The Gloria was raced successfully. A 1935 advert in The Motor celebrating Jack Ridley’s 2346 mile run from the Arctic Circle in a Gloria can be seen below.

My favourite style of Triumph Gloria is the Flow-Free Saloon.

















Photographing these two contemporaries at Black Rock Station, I was amazed to see how the British Triumph was head and shoulders above its American cousin.


Although the American manufacturers’ ‘motorbike’ style was criticised in the British press, the swept-back handlebar set with crossbar and the ‘motorbike’ tank – which opens to provide a tool-case – are superb features. Nevertheless, it rides terribly! It was only made for a teenager to ride around town; whereas British bikes were commuter machines ridden by adults. The Gloria is well-built and, despite its heavy weight (25kg), with its Sturmey Archer three-speed gears it’s a fast machine.




When I saw this bike it was love at first sight.

Unrequited love is love that is not openly reciprocated or understood as such, even though reciprocation is usually deeply desired. The beloved may or may not be aware of the admirer’s deep affections.

Falling in love with a bicycle? …which beggars the question ‘can a bicycle love you back?’

And how suspect is it to admit loving a Man’s bike named Gloria? How on earth can I talk myself out of this pickle?

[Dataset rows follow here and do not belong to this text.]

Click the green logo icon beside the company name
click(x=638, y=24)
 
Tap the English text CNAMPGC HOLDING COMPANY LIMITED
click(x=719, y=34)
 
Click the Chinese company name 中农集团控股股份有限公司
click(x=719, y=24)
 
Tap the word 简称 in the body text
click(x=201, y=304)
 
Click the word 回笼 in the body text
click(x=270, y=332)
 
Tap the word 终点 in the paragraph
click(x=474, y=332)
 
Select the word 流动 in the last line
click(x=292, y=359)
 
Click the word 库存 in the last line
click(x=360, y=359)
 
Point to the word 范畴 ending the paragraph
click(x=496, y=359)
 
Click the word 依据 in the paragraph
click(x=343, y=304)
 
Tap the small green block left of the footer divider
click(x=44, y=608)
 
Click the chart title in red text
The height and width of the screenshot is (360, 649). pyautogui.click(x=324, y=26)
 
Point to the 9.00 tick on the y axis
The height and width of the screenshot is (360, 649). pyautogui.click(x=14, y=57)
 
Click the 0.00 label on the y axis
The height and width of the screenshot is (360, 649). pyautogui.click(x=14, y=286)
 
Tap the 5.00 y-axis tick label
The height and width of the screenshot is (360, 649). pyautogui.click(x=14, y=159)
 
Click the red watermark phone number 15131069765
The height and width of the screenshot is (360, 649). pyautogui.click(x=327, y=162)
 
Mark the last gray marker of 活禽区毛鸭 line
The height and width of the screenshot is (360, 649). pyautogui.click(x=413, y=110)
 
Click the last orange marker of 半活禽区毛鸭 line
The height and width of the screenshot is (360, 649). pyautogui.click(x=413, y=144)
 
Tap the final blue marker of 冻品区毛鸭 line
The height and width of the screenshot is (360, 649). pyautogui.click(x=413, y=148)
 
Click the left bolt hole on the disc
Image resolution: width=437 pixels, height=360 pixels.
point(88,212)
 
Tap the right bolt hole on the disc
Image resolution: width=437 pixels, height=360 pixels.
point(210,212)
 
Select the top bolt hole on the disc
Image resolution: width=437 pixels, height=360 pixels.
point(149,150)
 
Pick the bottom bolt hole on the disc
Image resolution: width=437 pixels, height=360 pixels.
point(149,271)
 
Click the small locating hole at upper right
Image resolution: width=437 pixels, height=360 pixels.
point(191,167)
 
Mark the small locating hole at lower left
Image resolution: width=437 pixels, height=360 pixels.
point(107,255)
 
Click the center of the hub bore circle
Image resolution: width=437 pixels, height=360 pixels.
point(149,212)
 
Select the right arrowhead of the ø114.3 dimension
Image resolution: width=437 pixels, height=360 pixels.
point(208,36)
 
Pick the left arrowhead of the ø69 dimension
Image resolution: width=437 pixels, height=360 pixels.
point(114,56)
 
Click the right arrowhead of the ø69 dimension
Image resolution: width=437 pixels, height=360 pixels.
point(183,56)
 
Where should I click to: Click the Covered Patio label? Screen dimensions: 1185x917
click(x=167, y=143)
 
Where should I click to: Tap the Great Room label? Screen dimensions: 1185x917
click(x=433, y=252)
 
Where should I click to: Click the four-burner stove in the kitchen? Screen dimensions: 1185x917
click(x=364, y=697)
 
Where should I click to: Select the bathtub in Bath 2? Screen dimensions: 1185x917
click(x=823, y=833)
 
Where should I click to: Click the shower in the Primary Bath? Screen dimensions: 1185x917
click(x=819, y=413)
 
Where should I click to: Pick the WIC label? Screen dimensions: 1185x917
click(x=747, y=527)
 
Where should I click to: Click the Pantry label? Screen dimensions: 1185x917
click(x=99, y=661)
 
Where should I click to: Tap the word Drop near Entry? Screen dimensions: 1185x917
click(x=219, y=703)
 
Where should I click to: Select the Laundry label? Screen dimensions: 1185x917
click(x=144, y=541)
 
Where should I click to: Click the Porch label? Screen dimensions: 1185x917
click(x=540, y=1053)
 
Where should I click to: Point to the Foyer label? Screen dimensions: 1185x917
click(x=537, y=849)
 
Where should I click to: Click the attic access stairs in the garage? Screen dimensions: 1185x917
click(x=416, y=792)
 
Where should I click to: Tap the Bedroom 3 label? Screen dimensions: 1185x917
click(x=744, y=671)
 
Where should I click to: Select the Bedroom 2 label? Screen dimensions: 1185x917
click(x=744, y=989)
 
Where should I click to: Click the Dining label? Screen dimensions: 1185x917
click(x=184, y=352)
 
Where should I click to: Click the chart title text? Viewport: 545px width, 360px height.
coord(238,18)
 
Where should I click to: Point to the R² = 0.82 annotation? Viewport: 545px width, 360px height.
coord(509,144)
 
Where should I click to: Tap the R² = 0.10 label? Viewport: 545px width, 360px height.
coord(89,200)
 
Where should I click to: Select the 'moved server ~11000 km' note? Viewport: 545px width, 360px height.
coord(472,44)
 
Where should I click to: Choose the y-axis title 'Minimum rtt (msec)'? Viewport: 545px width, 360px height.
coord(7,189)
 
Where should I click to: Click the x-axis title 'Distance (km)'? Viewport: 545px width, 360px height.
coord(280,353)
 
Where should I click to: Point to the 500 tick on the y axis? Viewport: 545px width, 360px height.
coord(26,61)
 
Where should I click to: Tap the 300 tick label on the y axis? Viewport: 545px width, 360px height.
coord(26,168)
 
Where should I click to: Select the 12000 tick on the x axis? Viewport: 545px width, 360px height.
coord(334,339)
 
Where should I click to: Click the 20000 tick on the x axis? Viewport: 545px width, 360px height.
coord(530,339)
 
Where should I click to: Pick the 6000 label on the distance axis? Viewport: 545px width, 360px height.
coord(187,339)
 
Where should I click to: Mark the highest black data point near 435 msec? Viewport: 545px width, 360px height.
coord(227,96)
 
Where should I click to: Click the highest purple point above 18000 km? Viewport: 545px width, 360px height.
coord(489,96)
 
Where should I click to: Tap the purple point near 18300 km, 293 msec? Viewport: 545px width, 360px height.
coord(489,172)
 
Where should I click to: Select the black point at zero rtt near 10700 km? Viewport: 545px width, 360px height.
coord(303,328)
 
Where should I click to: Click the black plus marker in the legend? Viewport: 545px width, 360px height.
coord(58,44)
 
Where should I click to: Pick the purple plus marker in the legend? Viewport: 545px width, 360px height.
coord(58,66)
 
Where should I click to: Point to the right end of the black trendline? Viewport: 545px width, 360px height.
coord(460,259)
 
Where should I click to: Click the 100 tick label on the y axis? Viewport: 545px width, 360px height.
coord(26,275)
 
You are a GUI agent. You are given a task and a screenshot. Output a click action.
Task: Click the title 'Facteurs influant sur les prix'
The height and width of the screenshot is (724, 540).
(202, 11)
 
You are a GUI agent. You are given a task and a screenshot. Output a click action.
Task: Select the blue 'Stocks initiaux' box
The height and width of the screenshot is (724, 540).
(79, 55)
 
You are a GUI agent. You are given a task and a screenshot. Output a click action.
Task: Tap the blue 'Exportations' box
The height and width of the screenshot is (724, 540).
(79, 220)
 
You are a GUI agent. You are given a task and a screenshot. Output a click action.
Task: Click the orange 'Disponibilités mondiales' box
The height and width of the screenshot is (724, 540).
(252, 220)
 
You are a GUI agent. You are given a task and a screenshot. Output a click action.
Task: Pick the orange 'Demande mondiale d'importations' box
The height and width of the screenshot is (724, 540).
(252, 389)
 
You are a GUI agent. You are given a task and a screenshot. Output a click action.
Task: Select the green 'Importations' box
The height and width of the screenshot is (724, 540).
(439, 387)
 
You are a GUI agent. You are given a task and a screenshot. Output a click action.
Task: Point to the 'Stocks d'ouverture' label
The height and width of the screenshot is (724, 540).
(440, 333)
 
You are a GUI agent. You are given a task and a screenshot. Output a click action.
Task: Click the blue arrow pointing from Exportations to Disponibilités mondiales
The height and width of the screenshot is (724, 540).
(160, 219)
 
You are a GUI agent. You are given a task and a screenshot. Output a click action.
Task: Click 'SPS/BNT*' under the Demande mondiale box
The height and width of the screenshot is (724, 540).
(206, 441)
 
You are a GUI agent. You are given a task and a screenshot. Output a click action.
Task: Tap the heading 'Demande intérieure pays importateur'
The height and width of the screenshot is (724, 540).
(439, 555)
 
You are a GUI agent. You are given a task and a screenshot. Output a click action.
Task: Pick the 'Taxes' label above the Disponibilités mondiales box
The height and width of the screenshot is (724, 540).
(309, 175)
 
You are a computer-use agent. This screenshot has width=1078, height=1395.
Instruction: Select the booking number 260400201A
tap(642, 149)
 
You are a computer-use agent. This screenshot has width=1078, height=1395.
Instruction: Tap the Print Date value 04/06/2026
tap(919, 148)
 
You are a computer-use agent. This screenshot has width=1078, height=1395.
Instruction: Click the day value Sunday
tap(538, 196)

Luckily, I happen to know that Triumph Gentlemen’s Bicycles, even if they sport a suspect name such as Gloria, were always made ‘by men, for men.’

The Triumph publicity department proudly announced in its advertising (below) that their products were built by ‘skilled male mechanics only.’

A skilled workman is just as incapable of producing inferior work as an unskilled one of producing good work. Here is the reason for the difference between Triumph bicycles and others. Triumphs are built as no other bicycles – in a MODEL FACTORY by SKILLED MALE MECHANICS ONLY. There is nothing cheap about a Triumph.

Triumph did not trust women in their factory!



As you can see from the pictures, this Gloria is a glorious machine, in original unrestored condition, with the patina one might expect from over eighty years of existence.

This Roadster boasts a full complement of accessories: dynamo, lights, bell, rear carrier, reflector, bag, inflator pump, as well as the piece de resistance …a 1931 penny.





Conveniently, the headlight has an arrow on it to show you which way to go 🙂

1931_Triumph_Gloria_11 copy



After Gloria Cycles ended – the name being needed to adorn the latest Triumph Gloria automobile range – the ‘Model H Roadster’ style was continued as part of the Triumph model range. Triumph’s cycle business was sold in 1936, and their machines were no longer exclusive. Compare this 1931 Gloria with the 1939 Triumph Model H Tourist illustrated below.


During WW2, Triumph’s Coventry factory was destroyed by German bombs. After the war, trading as Triumph Cycle Co Ltd, the company mainly produced lightweight sports bikes. In common with the rest of British industry postwar, the majority were exported to the USA to help repay the massive American war debts. BSA took over Triumph Cycle Co Ltd in 1951, and BSA’s cycle division was itself taken over by Raleigh in 1956.

From its start, founded by two German immigrants, Triumph was a quality manufacturer. As a result of World War One, Triumph became the world’s leading motorcycle manufacturer. With Marlon Brando astride one after World War 2, Triumph achieved iconic delinquent status.

Cyclists may not be quite as errant as the ‘Wild One’ but, in my mind, whether your machine sports Triumph motorcycle badges or inverted levers of a WW1 era Triumph bicycle, any vintage machine bearing the Triumph name represents a nostalgic reminder of the time when Great Britain was the Number One world superpower.